> Task objective: Task for the records below: copy exactly, and only, the line containing "The height and" and every line after it to the end, with pictures left out.

> Data extract:
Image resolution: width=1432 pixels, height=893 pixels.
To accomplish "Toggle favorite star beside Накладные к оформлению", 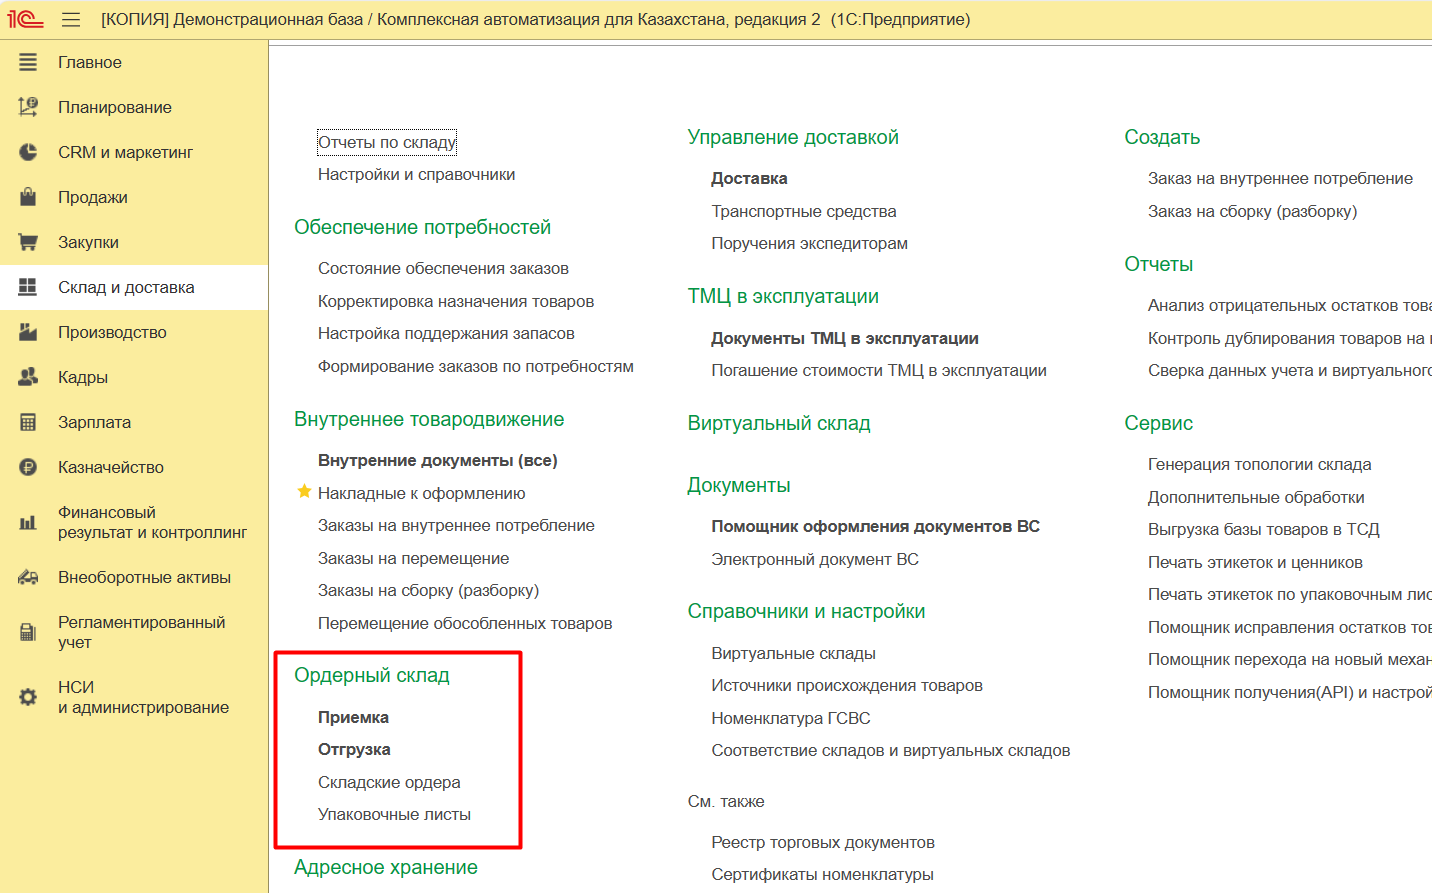I will pyautogui.click(x=304, y=492).
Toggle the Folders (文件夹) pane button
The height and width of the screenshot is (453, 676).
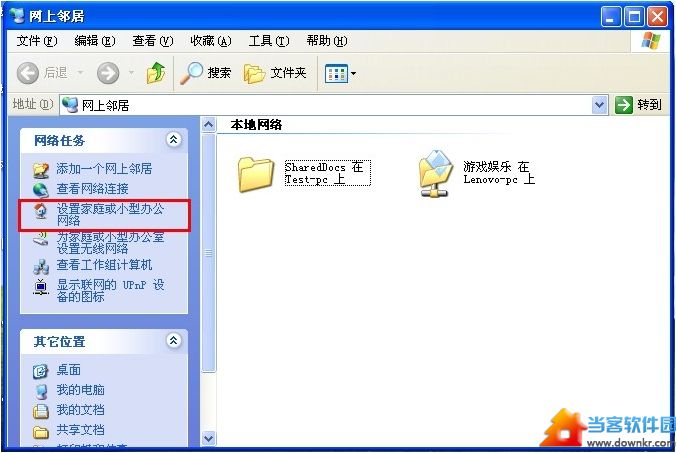pos(275,73)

> Completed exercise:
The height and width of the screenshot is (453, 676).
pos(275,73)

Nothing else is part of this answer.